Mais au-delà du comportement étrange des soldats et du fait que les Palestiniens sont maintenant devenus les protecteurs de la barrière, il reste la question de l’Autorité palestinienne. « On peut honnêtement dire que l’AP a mieux géré la crise du coronavirus que les Israéliens« , dit Rajoub, le gouverneur de Jénine.

Les mains liées et manquant de ressources, l’AP a fait un meilleur travail qu’Israël, qui se considère comme une superpuissance en matière de science et de médecine, et la seule démocratie du Moyen-Orient, dit-il. « Nous avons mis Israël dans l’embarras. Nous avons fait des progrès qu’Israël n’a pas faits. C’est ce qui a causé la tension et les problèmes. »

Il ne s’agit pas seulement de jalousie, dit le maire. « Leur intérêt est politique. Leur but est de nous présenter comme faibles, soumis et sous contrôle israélien, notre gardien.
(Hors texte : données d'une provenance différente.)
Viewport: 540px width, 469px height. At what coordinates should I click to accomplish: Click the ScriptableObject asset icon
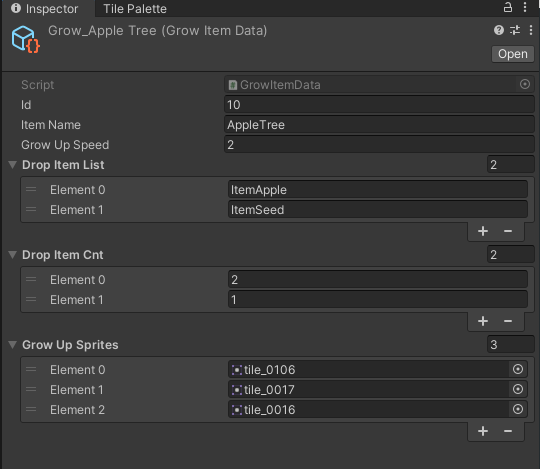(26, 40)
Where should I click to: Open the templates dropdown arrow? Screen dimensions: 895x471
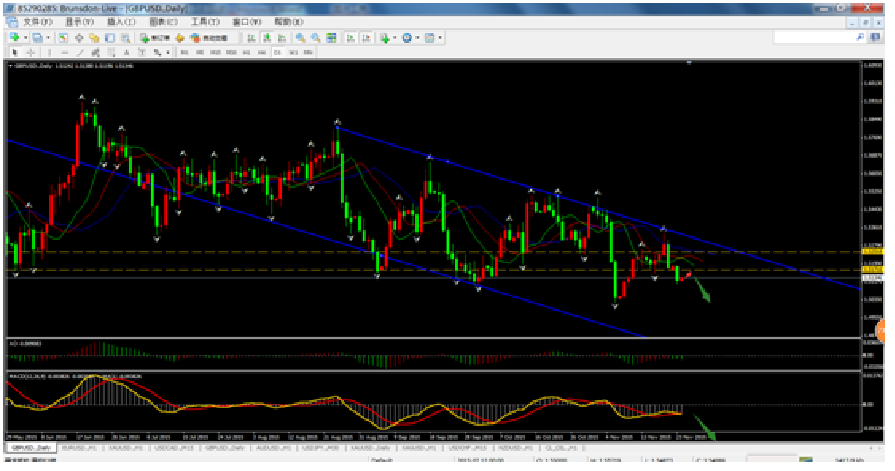(440, 38)
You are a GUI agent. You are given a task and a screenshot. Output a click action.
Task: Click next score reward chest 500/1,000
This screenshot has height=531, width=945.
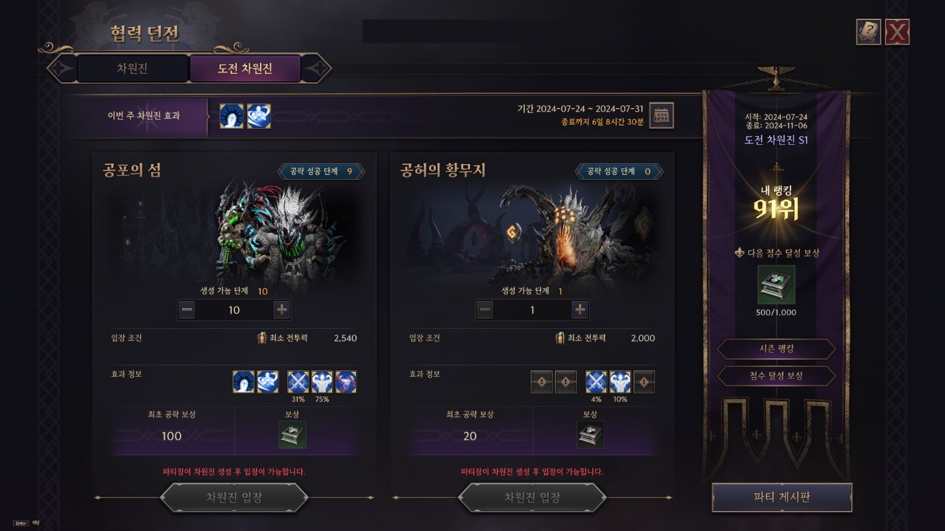point(776,285)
Ils essaient de nous dire : « Nous sommes vos protecteurs, nous sommes les plus instruits, nous avons les moyens et les capacités, et vous n’êtes rien« .

Alors que la réputation de l’AP semble s’améliorer parmi les Palestiniens de Cisjordanie, dit M. Rajoub, Israël est plus déterminé à la miner. « La crise du coronavirus a considérablement renforcé la position de l’autorité parmi le peuple palestinien », dit-il. « C’est la première fois depuis Oslo que je sens, en tant que membre du gouvernement, que le peuple palestinien fait l’éloge des forces de sécurité et du gouvernement palestinien ». [Israël] veut affaiblir l’AP et miner le moral du peuple palestinien et sa croyance en sa direction politique et sécuritaire« .

En réponse aux allégations selon lesquelles il aurait ouvert les canaux de drainage, la Coordination des activités gouvernementales dans les territoires (COGAT), qui supervise la politique israélienne en Cisjordanie, a exprimé le regret que « alors que l’État d’Israël aide l’Autorité palestinienne à mieux faire face à la lutte mondiale contre l’épidémie de coronavirus, le gouverneur de Qalqilya choisit d’inciter contre Israël« .

Le COGAT a également affirmé qu’en prévision de la pluie, les autorités ont ouvert les canaux de drainage dans la région de Qalqilya pour empêcher les inondations « pour le bien-être de la population palestinienne vivant dans la région ». L’affirmation selon laquelle les canaux ont été ouverts pour l’entrée non surveillée des travailleurs est « fausse et déconnectée de la réalité« , a-t-elle ajouté, et ce type de procédure est courant par temps de pluie et connu des autorités palestiniennes.

Le COGAT n’a pas répondu à la question de la réparation des brèches dans la clôture.

Concernant les allégations selon lesquelles l’armée israélienne ne surveille pas les canaux ouverts et les brèches dans la clôture, permettant ainsi aux travailleurs d’entrer, l’unité du porte-parole des FDI a déclaré que « contrairement aux allégations, les efforts de défense se poursuivent comme d’habitude« .

Suha Arraf est réalisatrice, scénariste et productrice. Elle écrit sur la société arabe, la culture palestinienne et le féminisme.